Filipe Lopes Gonçalves

“Onde é que estavas na final do Euro 2016?” A pergunta vai entrar nas conversas dos portugueses durante muitos anos. E é um privilégio poder responder que estava no segundo melhor local possível a seguir ao relvado: as bancadas do Stade de France.
No dia da final, os directos à porta da “casa” da Selecção em Marcoussis começaram cedo. O ambiente era incrível! Assim que o autocarro saiu em direcção ao estádio, eu e os três colegas da Sporttv com quem estava a trabalhar, saímos também com o mesmo destino. Tínhamos a possibilidade de assistir ao jogo com o compromisso de voltarmos a tempo de registar o regresso da Selecção.
A bancada, destinada a uma grande parte dos jornalistas portugueses, rapidamente se tornou num pequeno café tuga no meio da multidão francesa. As duas excepções estavam ali pelo meio, mesmo à minha frente. Dois adeptos franceses equipados e pintados a rigor. Não sei porque tinham bilhete para aquela zona de imprensa mas a experiência que passaram durante 120 minutos deve ter feito com que não tenham voltado tão cedo a um estádio. É que o dever de imparcialidade e contenção nos festejos tem alguma tolerância naquelas circunstâncias… Numa final de um Campeonato da Europa em que está a Selecção Nacional, não se pode pedir a um português que se comporte como na ópera. E contra a França! Impossível. Os dois adeptos franceses, calmos e silenciosos durante quase todo o jogo, decidiram “desafiar” aquela mini claque portuguesa pela primeira (e última) vez já na segunda parte. Levantaram-se para incentivar a equipa antes de um pontapé de canto que acabou por sair directamente pela linha lateral do outro lado. Desistiram. Acho que saíram dali pouco depois do golo. Mas sei lá eu o que é que se passou depois do golo?…
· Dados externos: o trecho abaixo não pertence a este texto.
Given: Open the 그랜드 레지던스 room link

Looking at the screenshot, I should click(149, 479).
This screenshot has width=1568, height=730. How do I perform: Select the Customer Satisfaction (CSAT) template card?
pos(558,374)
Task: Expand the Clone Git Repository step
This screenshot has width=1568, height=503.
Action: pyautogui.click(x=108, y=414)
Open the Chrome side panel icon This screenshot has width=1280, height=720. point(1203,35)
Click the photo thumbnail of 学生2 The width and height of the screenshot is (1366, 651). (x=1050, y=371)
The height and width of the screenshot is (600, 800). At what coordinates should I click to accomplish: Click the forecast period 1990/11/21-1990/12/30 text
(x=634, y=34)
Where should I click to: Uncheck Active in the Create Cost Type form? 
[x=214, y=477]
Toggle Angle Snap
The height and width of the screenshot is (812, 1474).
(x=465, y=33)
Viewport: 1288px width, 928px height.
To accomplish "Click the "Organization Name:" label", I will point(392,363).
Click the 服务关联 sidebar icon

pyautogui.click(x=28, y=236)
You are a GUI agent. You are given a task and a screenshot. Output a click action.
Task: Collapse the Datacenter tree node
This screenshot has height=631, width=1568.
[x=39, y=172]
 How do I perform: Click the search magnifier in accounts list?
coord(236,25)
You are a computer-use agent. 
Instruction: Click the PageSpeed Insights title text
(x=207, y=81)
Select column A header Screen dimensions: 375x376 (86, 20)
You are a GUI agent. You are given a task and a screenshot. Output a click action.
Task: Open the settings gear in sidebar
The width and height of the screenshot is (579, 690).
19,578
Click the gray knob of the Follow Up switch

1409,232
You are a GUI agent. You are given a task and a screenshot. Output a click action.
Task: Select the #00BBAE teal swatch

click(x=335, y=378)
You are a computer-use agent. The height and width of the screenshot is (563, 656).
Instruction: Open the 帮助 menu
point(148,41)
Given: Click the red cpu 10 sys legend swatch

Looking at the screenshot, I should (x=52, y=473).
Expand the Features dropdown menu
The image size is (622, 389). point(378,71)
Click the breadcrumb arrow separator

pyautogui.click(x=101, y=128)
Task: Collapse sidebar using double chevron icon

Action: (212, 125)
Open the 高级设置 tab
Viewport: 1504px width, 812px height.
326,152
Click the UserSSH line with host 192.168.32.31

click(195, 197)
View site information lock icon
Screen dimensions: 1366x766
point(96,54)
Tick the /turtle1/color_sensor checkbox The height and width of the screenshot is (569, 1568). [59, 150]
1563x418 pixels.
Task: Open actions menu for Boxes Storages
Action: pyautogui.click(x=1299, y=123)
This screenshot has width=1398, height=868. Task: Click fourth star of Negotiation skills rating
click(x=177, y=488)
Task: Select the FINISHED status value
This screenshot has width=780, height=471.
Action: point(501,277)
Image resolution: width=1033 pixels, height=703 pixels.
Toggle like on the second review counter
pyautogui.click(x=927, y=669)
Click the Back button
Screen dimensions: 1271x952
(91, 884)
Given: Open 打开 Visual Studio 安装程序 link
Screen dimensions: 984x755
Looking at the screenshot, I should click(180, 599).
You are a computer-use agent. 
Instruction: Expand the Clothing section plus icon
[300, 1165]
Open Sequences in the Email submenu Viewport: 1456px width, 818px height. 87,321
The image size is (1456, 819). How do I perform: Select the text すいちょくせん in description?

Sabia que tínhamos de sair do estádio assim que o árbitro apitasse. E sabia que, com a vitória portuguesa a compôr-se, as saídas iam estar entupidas. Os adeptos franceses iam ter ainda mais pressa de sair dali do que nós. Deixámos a bancada a correr em direcção ao carro, enquanto festejávamos euforicamente por entre as camisolas azuis e vermelhas que apareciam à frente. Correr era uma opção importante pela urgência que tínhamos em voltar a Marcoussis mas também porque ficámos com a ideia que não estávamos a fazer amigos pelo caminho…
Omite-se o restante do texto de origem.